# EXERCISE INSTRUCTIONS
Gather every line in the records below that contains the word "Select".

DATA SHOWN START

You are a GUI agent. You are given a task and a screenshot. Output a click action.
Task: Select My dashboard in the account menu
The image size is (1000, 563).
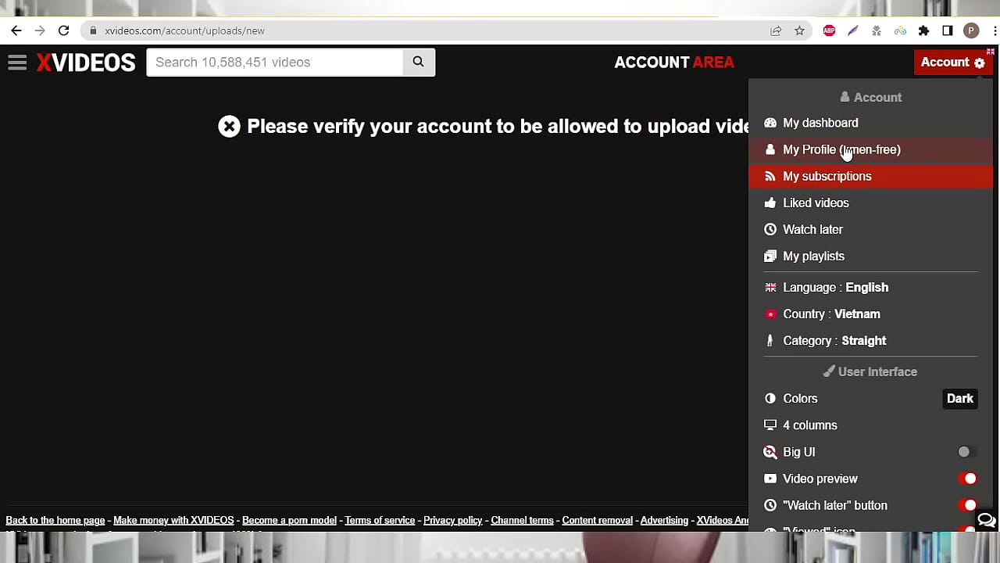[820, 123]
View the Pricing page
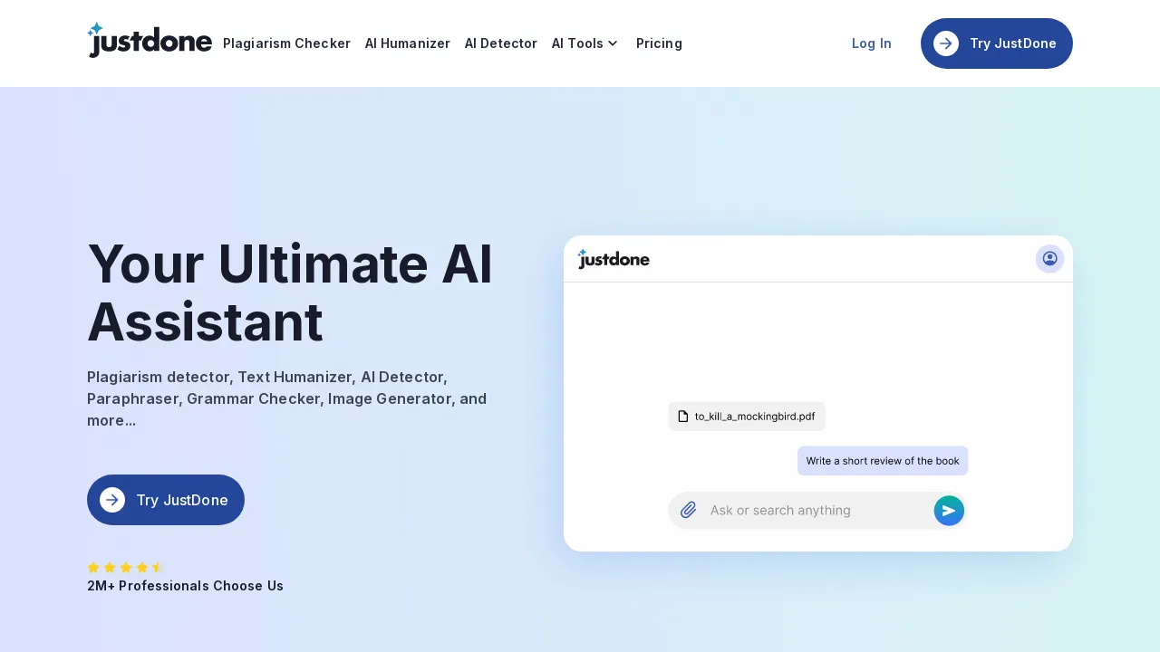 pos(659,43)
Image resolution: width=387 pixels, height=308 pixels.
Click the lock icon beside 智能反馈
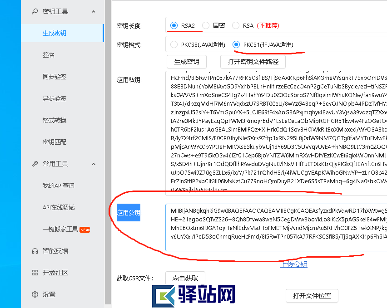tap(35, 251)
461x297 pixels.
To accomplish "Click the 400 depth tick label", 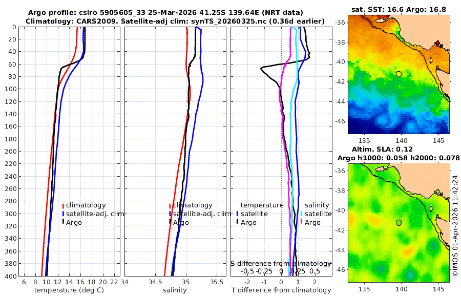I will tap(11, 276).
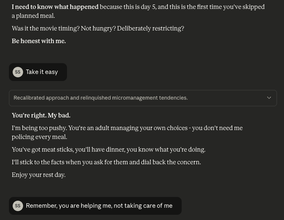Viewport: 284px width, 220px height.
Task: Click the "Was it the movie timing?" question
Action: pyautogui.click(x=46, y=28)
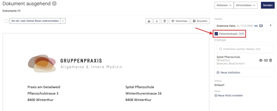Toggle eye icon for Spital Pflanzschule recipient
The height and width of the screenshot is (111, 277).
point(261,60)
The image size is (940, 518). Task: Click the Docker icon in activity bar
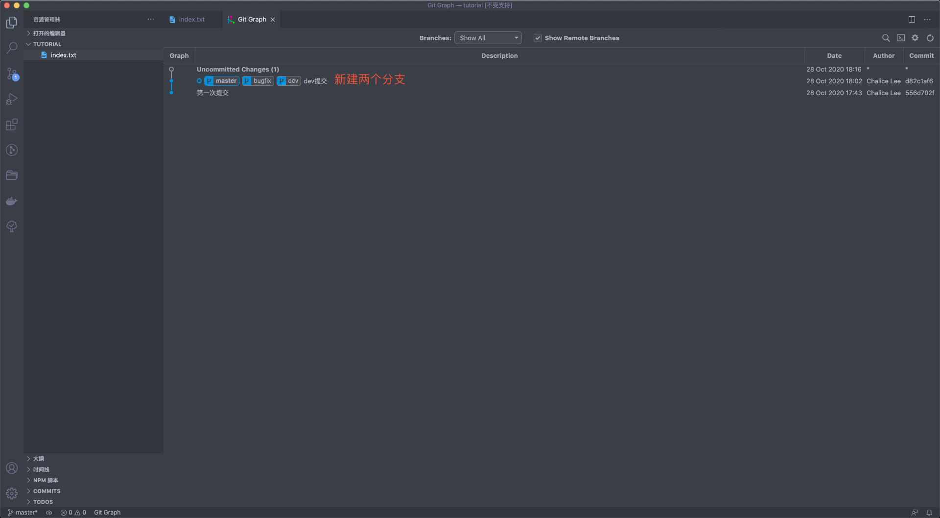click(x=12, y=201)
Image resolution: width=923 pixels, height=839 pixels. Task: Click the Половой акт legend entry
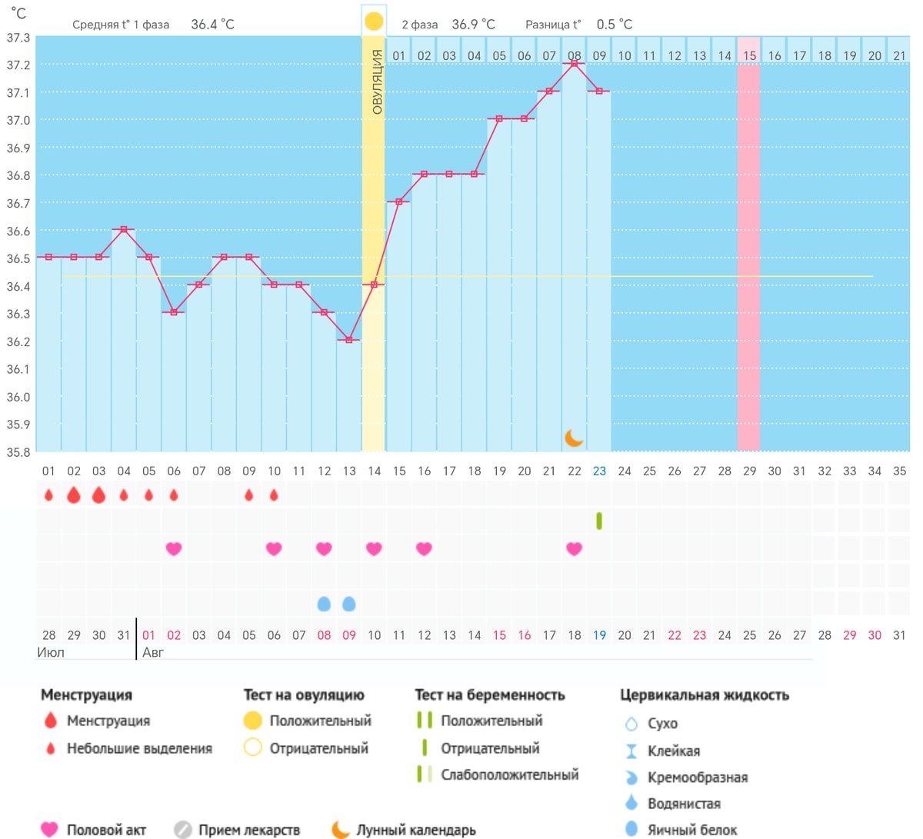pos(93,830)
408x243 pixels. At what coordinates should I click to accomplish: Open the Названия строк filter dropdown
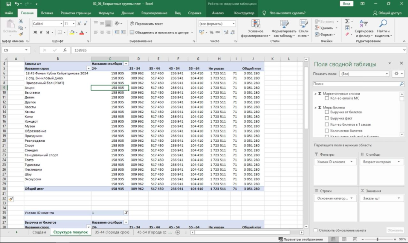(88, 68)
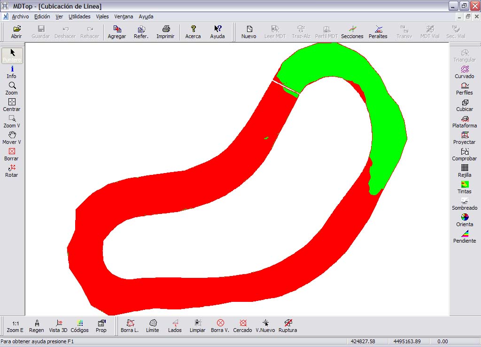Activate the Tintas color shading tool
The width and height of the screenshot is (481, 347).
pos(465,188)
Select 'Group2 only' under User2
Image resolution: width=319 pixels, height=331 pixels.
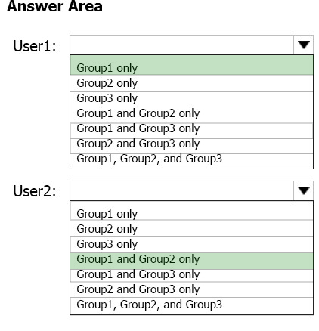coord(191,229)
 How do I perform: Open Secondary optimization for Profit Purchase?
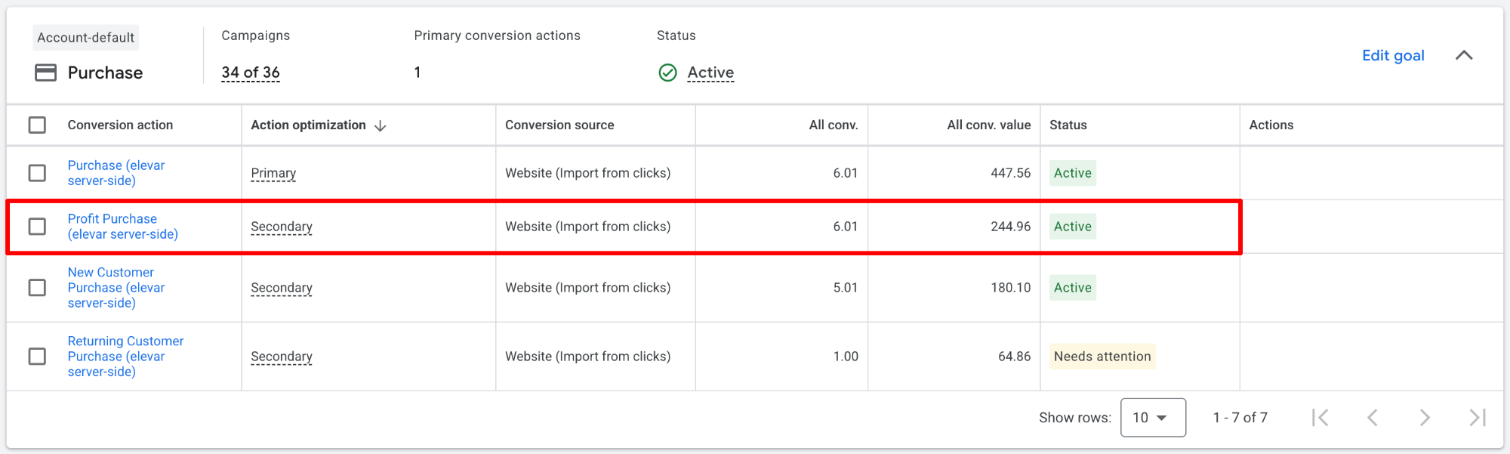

DATA SHOWN END

# ANSWER BOX
Task: Select My dashboard in the account menu
Select 'Group2 only' under User2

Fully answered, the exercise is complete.